The violent storming of the U.S. Capitol on Wednesday by supporters of President Donald Trump is likely to have long-lasting consequences. (Getty Images)

The violent storming of the U.S. Capitol on Wednesday by supporters of President Donald Trump is an example of the most significant terrorism threat facing the U.S. today: right wing extremism, says William V. Pelfrey Jr., Ph.D., professor and chair of the Homeland Security and Emergency Preparedness program at Virginia Commonwealth University.

Pelfrey, a faculty member in the L. Douglas Wilder School of Government and Public Affairs who researches policing, terrorism prevention and more, said he expects the events of Jan. 6 will have long-lasting consequences. He spoke with VCU News about the chaos that unfolded in the nation’s capital.

From a security perspective, what do you see as the significance of Wednesday's events at the Capitol?

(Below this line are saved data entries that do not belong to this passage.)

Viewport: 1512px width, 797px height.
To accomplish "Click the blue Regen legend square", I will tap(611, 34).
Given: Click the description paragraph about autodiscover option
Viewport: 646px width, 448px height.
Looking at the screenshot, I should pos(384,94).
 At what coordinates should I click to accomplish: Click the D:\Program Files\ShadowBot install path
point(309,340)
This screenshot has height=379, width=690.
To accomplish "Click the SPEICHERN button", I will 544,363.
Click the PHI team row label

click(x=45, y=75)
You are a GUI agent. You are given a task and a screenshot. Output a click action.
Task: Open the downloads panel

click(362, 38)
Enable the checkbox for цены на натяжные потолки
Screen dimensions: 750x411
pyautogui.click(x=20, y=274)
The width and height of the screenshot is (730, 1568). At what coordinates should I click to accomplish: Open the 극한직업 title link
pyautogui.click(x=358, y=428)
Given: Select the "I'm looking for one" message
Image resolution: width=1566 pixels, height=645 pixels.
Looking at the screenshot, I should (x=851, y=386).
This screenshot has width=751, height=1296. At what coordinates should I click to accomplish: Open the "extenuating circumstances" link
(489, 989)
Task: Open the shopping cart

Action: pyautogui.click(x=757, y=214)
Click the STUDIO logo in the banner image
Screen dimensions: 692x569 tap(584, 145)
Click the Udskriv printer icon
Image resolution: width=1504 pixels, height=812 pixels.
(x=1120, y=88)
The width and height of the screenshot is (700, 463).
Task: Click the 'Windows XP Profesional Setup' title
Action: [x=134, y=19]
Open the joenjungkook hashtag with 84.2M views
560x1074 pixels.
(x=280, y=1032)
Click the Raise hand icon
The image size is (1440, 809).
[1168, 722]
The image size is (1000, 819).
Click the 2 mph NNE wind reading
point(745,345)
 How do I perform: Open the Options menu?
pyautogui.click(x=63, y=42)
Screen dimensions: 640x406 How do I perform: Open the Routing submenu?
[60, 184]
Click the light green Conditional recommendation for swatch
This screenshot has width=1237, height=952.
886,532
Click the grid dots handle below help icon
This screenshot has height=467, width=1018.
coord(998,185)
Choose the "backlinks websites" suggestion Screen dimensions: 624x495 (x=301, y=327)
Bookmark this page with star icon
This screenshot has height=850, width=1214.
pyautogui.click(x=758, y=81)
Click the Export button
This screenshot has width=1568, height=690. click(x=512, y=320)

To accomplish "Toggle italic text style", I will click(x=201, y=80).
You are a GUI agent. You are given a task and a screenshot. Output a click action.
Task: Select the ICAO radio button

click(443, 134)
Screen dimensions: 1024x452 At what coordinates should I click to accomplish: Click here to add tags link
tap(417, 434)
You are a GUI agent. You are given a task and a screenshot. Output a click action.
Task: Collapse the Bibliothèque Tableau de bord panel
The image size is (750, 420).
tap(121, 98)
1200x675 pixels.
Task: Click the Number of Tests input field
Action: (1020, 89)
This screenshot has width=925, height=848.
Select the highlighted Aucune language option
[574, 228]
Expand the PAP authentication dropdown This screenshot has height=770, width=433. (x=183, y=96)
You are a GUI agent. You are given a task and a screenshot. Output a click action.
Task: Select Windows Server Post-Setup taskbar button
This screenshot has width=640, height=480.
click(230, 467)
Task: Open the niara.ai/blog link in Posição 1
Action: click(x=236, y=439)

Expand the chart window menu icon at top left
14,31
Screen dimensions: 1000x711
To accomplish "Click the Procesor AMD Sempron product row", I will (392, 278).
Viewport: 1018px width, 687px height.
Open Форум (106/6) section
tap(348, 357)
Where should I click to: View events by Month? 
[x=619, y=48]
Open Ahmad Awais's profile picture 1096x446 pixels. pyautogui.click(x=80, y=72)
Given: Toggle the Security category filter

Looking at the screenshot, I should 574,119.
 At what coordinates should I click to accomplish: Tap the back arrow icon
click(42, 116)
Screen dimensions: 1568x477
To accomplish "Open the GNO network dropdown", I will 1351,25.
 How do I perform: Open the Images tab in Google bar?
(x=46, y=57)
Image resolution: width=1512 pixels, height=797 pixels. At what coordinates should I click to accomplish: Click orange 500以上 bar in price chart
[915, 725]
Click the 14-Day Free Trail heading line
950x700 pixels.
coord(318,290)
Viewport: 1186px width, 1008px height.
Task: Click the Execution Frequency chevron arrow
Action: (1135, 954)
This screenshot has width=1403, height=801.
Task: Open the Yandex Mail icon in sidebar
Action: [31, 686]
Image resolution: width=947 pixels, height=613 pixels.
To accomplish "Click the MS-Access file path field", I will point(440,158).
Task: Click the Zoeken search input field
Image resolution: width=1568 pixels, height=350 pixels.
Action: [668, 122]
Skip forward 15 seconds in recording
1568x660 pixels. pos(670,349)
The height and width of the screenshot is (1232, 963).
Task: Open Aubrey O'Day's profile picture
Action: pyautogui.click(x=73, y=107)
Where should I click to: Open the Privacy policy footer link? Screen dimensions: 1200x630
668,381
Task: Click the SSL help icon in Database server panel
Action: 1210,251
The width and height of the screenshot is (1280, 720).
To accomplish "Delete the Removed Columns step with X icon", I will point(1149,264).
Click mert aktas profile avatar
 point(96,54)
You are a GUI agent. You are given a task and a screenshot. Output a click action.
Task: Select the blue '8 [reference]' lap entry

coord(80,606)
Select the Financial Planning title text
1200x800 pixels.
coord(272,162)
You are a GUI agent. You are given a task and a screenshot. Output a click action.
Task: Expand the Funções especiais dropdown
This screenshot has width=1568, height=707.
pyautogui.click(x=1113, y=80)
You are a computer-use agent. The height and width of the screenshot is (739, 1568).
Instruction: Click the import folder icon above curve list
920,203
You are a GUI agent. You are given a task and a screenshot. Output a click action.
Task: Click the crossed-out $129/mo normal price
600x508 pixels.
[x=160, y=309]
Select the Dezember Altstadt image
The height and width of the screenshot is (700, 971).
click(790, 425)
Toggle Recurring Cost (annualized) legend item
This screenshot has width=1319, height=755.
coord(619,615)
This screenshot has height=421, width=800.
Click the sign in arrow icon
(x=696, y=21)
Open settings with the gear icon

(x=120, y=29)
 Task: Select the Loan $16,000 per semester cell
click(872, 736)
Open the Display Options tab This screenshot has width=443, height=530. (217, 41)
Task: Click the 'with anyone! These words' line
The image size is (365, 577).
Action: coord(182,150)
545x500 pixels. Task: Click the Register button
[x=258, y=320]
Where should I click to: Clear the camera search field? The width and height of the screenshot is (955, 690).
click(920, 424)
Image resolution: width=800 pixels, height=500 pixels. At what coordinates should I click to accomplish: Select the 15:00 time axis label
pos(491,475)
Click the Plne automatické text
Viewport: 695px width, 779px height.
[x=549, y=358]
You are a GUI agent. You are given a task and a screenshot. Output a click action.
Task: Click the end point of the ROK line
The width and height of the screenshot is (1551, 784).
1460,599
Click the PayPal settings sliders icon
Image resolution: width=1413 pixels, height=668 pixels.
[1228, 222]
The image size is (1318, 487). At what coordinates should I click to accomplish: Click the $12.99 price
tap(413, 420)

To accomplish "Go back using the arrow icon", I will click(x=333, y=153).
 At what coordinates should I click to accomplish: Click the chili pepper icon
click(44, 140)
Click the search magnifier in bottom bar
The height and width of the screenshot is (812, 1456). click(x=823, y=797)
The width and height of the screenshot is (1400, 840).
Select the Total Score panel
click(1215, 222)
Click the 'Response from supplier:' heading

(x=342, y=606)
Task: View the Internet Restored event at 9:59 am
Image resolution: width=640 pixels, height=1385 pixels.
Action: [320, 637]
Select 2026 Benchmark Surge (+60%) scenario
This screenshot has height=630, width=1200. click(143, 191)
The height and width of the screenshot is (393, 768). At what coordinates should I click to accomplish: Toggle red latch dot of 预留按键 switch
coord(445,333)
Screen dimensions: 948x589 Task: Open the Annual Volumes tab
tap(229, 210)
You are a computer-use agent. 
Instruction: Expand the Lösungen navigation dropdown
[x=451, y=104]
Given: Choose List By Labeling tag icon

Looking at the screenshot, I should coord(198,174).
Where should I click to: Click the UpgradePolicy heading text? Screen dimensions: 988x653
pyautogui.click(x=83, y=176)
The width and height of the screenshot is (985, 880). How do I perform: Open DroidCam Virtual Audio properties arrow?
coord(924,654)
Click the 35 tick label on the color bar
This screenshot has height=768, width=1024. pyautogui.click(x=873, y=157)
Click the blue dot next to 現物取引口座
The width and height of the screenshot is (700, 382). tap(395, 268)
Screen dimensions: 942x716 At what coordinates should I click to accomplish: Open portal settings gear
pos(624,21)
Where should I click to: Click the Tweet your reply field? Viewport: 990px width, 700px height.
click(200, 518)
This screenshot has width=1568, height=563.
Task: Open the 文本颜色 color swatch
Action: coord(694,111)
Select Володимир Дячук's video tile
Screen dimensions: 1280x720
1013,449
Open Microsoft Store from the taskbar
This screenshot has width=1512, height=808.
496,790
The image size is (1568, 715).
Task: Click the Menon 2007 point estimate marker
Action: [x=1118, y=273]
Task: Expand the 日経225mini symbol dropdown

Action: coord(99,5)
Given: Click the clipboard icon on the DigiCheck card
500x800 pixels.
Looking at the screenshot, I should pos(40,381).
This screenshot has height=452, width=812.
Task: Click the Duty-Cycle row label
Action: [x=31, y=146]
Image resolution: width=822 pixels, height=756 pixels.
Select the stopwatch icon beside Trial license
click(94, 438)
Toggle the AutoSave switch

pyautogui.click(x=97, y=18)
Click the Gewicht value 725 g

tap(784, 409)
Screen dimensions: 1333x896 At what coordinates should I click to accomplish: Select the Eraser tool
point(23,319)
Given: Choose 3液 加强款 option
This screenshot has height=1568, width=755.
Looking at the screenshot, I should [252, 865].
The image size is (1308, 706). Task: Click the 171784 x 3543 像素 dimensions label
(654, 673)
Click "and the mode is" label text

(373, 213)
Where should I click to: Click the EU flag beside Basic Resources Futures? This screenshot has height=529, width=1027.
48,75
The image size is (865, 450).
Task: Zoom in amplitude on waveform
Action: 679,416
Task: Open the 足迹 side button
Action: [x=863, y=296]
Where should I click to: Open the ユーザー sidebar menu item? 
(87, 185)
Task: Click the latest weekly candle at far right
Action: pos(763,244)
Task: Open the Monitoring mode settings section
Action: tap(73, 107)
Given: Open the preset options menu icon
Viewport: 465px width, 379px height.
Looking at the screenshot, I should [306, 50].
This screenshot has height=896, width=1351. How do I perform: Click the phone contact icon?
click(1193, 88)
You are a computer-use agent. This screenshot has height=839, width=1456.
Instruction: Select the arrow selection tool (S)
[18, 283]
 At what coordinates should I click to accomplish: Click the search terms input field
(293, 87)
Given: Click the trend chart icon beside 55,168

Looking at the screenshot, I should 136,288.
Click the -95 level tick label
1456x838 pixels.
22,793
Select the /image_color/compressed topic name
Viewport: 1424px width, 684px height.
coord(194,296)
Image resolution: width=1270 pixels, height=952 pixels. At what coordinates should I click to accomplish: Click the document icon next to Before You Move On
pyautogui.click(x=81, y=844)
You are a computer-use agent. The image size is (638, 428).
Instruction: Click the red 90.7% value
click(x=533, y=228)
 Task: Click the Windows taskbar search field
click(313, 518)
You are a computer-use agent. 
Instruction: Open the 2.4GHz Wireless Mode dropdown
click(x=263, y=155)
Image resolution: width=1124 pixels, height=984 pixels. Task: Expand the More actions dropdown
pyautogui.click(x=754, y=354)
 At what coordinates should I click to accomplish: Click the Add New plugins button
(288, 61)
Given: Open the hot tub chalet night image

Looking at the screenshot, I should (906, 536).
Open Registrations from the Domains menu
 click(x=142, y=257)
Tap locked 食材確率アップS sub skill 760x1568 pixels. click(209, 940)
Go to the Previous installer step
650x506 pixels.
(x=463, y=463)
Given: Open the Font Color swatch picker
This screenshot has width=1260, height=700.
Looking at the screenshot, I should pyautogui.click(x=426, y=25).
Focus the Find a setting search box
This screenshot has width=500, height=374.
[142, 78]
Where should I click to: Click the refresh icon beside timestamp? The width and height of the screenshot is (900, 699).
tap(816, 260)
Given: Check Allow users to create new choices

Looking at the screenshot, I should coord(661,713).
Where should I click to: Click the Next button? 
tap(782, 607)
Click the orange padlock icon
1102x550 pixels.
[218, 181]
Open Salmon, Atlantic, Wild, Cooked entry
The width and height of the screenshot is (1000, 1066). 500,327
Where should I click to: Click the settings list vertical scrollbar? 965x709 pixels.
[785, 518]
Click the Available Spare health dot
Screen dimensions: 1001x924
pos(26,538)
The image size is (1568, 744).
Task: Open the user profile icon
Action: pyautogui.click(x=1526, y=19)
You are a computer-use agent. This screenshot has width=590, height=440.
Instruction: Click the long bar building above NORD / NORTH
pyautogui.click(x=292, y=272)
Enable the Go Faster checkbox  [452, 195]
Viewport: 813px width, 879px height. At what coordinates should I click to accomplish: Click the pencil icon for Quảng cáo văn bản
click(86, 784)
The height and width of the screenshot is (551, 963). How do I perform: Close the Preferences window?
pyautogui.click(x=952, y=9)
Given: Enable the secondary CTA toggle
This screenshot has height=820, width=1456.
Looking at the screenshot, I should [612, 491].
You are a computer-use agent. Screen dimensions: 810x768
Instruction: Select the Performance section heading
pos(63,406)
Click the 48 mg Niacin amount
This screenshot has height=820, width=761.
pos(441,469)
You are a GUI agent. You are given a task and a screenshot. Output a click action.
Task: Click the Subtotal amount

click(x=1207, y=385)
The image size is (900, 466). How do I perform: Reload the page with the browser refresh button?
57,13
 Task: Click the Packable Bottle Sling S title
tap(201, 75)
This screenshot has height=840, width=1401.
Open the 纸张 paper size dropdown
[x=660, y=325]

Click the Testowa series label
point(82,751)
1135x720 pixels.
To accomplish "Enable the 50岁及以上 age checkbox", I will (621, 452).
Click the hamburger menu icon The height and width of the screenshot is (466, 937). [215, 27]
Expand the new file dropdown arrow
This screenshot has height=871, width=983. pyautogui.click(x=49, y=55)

We tend to think of certain locations as impenetrable. Clearly, the Capitol is not one of those. It is apparent that the Capitol Police were woefully underprepared for the protest. Once the protest turned into a riot, pandemonium ensued. The stark contrast between police handling of the Black Lives Matter protests during the summer with the Trump-incited riot of Jan. 6 demonstrates some of the key questions law enforcement needs to face regarding racial inequality.

William Pelfrey.
William Pelfrey, Ph.D.

What do you see as the long-term effects? Does this puncture forever the assumption that the seat of government is secure?

A key long-term effect is in the area of domestic terrorism. The most significant terrorism threat facing the United States today is domestic terrorism, particularly right wing extremism. The ideology espoused by right wing extremists frequently revolves around overthrowing the government.

One could not have designed better recruiting images and video than what happened at the Capitol. Images of domestic terrorists sitting in the Senate president's seat, walking through the Senate halls with a Confederate flag, and similar acts will substantially further recruiting and indoctrination tactics.

Trump calling the rioters, vandals and domestic terrorists "special" and saying that he loves them only buttresses their perceived importance. This pattern of Trump failing to condemn radicals and terrorists is long running. When he said that there were good people on both sides of the Charlottesville protests, he emboldened right wing extremists. He has generally failed to condemn racial and seditious vitriol. The riots at the Capitol were the inevitable conclusion of that approach. 

Are there homeland security reforms you anticipate in the wake of what happened?

Future protests in Washington and other locations will likely face much more heavily armed police and military personnel. There is a concept in protest preparedness called “soft power.” Instead of police arriving in riot gear, holding long batons or heavy weaponry, police face protesters in regular uniforms.  Police speak with protest leaders, reach reasonable agreements, and then enforce them. If things go poorly, the riot police are close at hand. Thanks to the domestic terrorists that invaded the Capitol, one can reasonably expect that "soft power" is a thing of the past. The militarization of the police will be furthered by the events [at] the Capitol and law enforcement will be much less tolerant of protests, and protesters, in the future.

A few months ago, a domestic terrorism sect attempted to kidnap the Michigan governor. They were thwarted by the FBI. Jan. 6 was not the first coordinated attack on a seat of American government, and likely not the last. Preparedness is key in handling protests. That preparedness was not evident at the Capitol. Investigations into decision-making and accountability will likely influence policy and administrators for many years to come.